[EXERCISE PROMPT] The required result is an exact copy of the lines beginning at the line that contains "Uncheck the Case Sensitive checkbox" and ending at the last line of the material below.
*** Opening PROVIDED DATA ***
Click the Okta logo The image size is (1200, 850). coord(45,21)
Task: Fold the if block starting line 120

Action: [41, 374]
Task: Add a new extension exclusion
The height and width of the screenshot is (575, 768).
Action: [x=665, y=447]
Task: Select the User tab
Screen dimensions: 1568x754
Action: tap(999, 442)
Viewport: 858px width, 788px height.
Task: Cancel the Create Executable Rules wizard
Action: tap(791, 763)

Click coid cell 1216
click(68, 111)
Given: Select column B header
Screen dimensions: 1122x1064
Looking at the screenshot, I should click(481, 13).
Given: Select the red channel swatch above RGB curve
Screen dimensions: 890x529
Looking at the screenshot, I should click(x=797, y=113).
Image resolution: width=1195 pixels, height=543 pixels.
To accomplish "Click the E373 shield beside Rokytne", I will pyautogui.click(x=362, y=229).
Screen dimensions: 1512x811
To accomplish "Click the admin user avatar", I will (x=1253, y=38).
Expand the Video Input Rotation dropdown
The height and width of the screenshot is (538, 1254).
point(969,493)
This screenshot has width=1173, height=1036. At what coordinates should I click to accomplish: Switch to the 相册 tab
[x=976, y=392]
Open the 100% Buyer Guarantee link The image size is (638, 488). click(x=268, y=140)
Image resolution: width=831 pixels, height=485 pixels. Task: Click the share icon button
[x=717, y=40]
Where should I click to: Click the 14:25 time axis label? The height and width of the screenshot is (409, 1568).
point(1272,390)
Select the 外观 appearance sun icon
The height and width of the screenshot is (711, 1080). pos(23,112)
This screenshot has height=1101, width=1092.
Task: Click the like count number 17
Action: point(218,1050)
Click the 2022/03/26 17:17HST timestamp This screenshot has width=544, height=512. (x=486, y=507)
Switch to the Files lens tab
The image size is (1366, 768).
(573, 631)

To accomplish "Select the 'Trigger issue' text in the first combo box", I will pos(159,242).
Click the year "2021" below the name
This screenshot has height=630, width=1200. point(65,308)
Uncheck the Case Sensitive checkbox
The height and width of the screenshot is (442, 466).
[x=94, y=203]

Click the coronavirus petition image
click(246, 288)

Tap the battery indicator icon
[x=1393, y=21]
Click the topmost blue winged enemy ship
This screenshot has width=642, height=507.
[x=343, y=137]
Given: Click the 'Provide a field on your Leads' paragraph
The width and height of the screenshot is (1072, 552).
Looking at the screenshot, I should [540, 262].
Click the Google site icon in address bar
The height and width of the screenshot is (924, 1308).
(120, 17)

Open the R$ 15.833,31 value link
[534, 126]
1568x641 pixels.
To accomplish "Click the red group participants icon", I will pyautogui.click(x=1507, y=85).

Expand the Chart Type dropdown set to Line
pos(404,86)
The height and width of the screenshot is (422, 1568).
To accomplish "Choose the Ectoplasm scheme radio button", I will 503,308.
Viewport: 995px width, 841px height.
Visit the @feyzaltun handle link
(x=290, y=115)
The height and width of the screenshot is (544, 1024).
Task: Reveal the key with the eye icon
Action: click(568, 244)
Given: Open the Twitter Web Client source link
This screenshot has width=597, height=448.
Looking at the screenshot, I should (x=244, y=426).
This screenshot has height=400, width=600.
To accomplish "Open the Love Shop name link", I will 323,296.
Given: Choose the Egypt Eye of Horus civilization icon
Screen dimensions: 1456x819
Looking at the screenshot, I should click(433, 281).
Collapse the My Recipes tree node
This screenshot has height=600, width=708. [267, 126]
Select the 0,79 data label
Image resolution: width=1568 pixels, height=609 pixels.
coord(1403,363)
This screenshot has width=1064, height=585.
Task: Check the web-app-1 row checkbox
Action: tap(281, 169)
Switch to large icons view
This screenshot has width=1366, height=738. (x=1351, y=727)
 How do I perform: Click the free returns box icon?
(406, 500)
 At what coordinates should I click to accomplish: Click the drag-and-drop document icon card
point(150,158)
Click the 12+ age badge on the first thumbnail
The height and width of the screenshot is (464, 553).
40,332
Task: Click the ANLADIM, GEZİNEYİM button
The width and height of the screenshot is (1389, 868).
*** Closing PROVIDED DATA ***
[REPLY TO THE TASK]
Uncheck the Case Sensitive checkbox
The height and width of the screenshot is (442, 466).
[x=94, y=203]

Click the coronavirus petition image
click(246, 288)

Tap the battery indicator icon
[x=1393, y=21]
Click the topmost blue winged enemy ship
This screenshot has width=642, height=507.
[x=343, y=137]
Given: Click the 'Provide a field on your Leads' paragraph
The width and height of the screenshot is (1072, 552).
Looking at the screenshot, I should [540, 262].
Click the Google site icon in address bar
The height and width of the screenshot is (924, 1308).
(120, 17)

Open the R$ 15.833,31 value link
[534, 126]
1568x641 pixels.
To accomplish "Click the red group participants icon", I will pyautogui.click(x=1507, y=85).

Expand the Chart Type dropdown set to Line
pos(404,86)
The height and width of the screenshot is (422, 1568).
To accomplish "Choose the Ectoplasm scheme radio button", I will 503,308.
Viewport: 995px width, 841px height.
Visit the @feyzaltun handle link
(x=290, y=115)
The height and width of the screenshot is (544, 1024).
Task: Reveal the key with the eye icon
Action: click(568, 244)
Given: Open the Twitter Web Client source link
This screenshot has width=597, height=448.
Looking at the screenshot, I should (x=244, y=426).
This screenshot has height=400, width=600.
To accomplish "Open the Love Shop name link", I will 323,296.
Given: Choose the Egypt Eye of Horus civilization icon
Screen dimensions: 1456x819
Looking at the screenshot, I should click(433, 281).
Collapse the My Recipes tree node
This screenshot has height=600, width=708. [267, 126]
Select the 0,79 data label
Image resolution: width=1568 pixels, height=609 pixels.
coord(1403,363)
This screenshot has width=1064, height=585.
Task: Check the web-app-1 row checkbox
Action: tap(281, 169)
Switch to large icons view
This screenshot has width=1366, height=738. (x=1351, y=727)
 How do I perform: Click the free returns box icon?
(406, 500)
 At what coordinates should I click to accomplish: Click the drag-and-drop document icon card
point(150,158)
Click the 12+ age badge on the first thumbnail
The height and width of the screenshot is (464, 553).
40,332
Task: Click the ANLADIM, GEZİNEYİM button
The width and height of the screenshot is (1389, 868).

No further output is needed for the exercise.